OBJECTIF ÉNONCÉ 1:
Citez mot pour mot le texte sur la hausse des prix, en reprenant tout ce qui va de « Aliments, logements et » jusqu'à « 4,3 % à 4,9 %). ».
OBJECTIF ÉNONCÉ 2:
D'après le texte sur la hausse des prix, de combien le prix des œufs a-t-il augmenté sur 12 mois ?

══ TEXTE ══

Aliments, logements et voyage
Pendant ce temps, la guerre en Ukraine et l’augmentation du prix des intrants ont continué de gonfler le prix du panier d’épicerie. De 9,4 % en juin, la hausse sur 12 mois du prix des aliments était rendue à 9,9 % le mois dernier, mais était plus élevée encore pour les fruits frais (11,7 %), le café et le thé (13,8 %) et les œufs (15,8 %).
Du côté du logement, l’indice du coût de l’intérêt hypothécaire (+1,7 %) s’est accru pour la première fois depuis septembre 2020, reflétant la hausse des taux d’intérêt décrétée par la Banque du Canada. Le ralentissement du marché immobilier s’est néanmoins traduit par une diminution de la hausse annuelle du coût d’un logement en propriété (de 6,7 % à 6,3 %), alors que celle du coût d’un loyer s’est accélérée (de 4,3 % à 4,9 %).

═══
══ JEU DE DONNÉES ══

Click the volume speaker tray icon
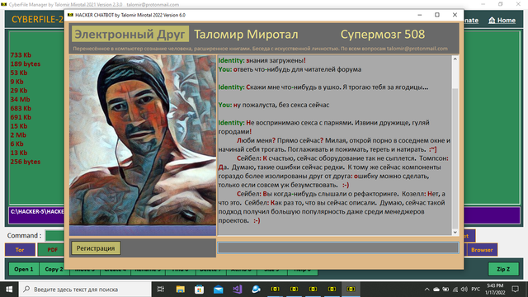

═══
══ JEU DE DONNÉES ══

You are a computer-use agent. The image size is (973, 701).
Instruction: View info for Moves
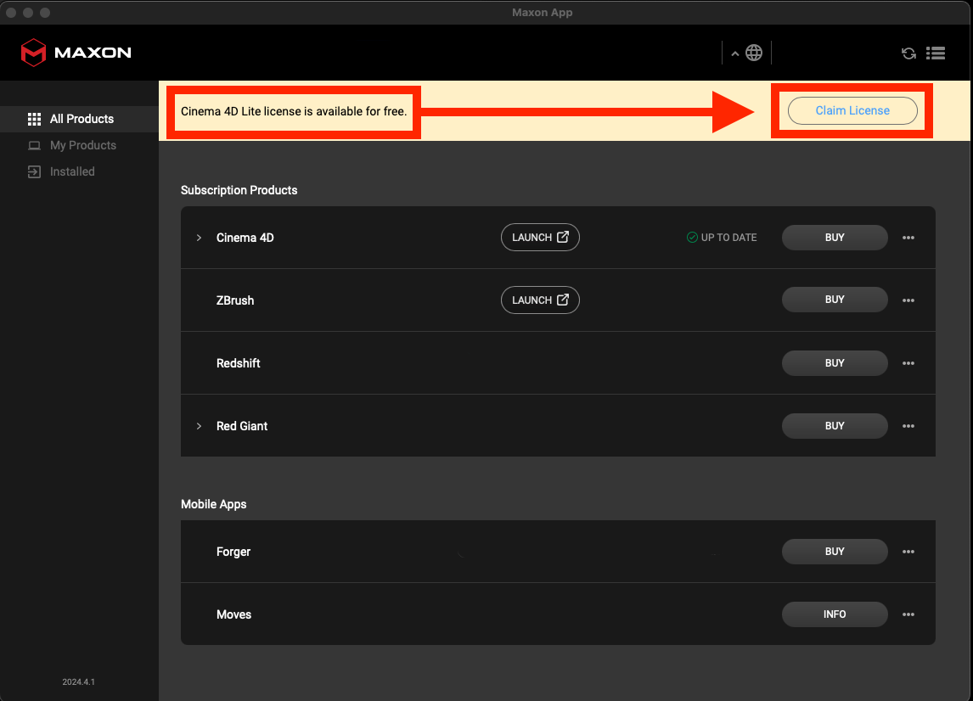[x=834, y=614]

═══

SOLUTION DU PROBLÈME 1:
Aliments, logements et voyage
Pendant ce temps, la guerre en Ukraine et l’augmentation du prix des intrants ont continué de gonfler le prix du panier d’épicerie. De 9,4 % en juin, la hausse sur 12 mois du prix des aliments était rendue à 9,9 % le mois dernier, mais était plus élevée encore pour les fruits frais (11,7 %), le café et le thé (13,8 %) et les œufs (15,8 %).
Du côté du logement, l’indice du coût de l’intérêt hypothécaire (+1,7 %) s’est accru pour la première fois depuis septembre 2020, reflétant la hausse des taux d’intérêt décrétée par la Banque du Canada. Le ralentissement du marché immobilier s’est néanmoins traduit par une diminution de la hausse annuelle du coût d’un logement en propriété (de 6,7 % à 6,3 %), alors que celle du coût d’un loyer s’est accélérée (de 4,3 % à 4,9 %).

SOLUTION DU PROBLÈME 2:
Le prix des œufs a augmenté de 15,8 % sur 12 mois.